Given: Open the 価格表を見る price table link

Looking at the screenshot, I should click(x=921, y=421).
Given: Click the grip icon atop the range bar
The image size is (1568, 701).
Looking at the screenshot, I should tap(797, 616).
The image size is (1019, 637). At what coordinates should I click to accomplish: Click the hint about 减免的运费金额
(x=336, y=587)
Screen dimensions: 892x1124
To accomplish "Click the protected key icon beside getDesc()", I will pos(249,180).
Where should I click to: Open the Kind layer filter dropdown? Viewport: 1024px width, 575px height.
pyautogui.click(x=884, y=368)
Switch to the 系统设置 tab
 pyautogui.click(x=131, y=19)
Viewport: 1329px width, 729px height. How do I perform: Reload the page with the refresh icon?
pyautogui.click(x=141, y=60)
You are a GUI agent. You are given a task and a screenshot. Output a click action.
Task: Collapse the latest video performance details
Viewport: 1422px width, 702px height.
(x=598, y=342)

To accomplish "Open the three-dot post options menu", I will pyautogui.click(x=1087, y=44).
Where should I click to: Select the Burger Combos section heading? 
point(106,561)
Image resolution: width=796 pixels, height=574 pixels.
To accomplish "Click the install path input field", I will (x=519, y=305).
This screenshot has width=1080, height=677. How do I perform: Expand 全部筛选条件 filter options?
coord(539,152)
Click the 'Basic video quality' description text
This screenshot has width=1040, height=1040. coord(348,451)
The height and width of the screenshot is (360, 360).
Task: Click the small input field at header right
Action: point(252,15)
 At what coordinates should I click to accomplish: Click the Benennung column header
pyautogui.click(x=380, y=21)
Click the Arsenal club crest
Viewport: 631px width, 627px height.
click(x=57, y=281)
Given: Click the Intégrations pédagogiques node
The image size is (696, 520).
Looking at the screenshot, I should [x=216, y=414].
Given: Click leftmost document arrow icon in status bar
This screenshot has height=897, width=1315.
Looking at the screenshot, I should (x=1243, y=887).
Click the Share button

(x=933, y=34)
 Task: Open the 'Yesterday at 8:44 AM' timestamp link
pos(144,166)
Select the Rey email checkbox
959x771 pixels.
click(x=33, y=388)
◇ ◇ ◇
--- What you should do ---
A complete, exact copy of the entries is required.

--- Final answer ---
Given: Open the 価格表を見る price table link

Looking at the screenshot, I should click(x=921, y=421).
Given: Click the grip icon atop the range bar
The image size is (1568, 701).
Looking at the screenshot, I should tap(797, 616).
The image size is (1019, 637). At what coordinates should I click to accomplish: Click the hint about 减免的运费金额
(x=336, y=587)
Screen dimensions: 892x1124
To accomplish "Click the protected key icon beside getDesc()", I will pos(249,180).
Where should I click to: Open the Kind layer filter dropdown? Viewport: 1024px width, 575px height.
pyautogui.click(x=884, y=368)
Switch to the 系统设置 tab
 pyautogui.click(x=131, y=19)
Viewport: 1329px width, 729px height. How do I perform: Reload the page with the refresh icon?
pyautogui.click(x=141, y=60)
You are a GUI agent. You are given a task and a screenshot. Output a click action.
Task: Collapse the latest video performance details
Viewport: 1422px width, 702px height.
(x=598, y=342)

To accomplish "Open the three-dot post options menu", I will pyautogui.click(x=1087, y=44).
Where should I click to: Select the Burger Combos section heading? 
point(106,561)
Image resolution: width=796 pixels, height=574 pixels.
To accomplish "Click the install path input field", I will (x=519, y=305).
This screenshot has width=1080, height=677. How do I perform: Expand 全部筛选条件 filter options?
coord(539,152)
Click the 'Basic video quality' description text
This screenshot has width=1040, height=1040. coord(348,451)
The height and width of the screenshot is (360, 360).
Task: Click the small input field at header right
Action: point(252,15)
 At what coordinates should I click to accomplish: Click the Benennung column header
pyautogui.click(x=380, y=21)
Click the Arsenal club crest
Viewport: 631px width, 627px height.
click(x=57, y=281)
Given: Click the Intégrations pédagogiques node
The image size is (696, 520).
Looking at the screenshot, I should [x=216, y=414].
Given: Click leftmost document arrow icon in status bar
This screenshot has height=897, width=1315.
Looking at the screenshot, I should (x=1243, y=887).
Click the Share button

(x=933, y=34)
 Task: Open the 'Yesterday at 8:44 AM' timestamp link
pos(144,166)
Select the Rey email checkbox
959x771 pixels.
click(x=33, y=388)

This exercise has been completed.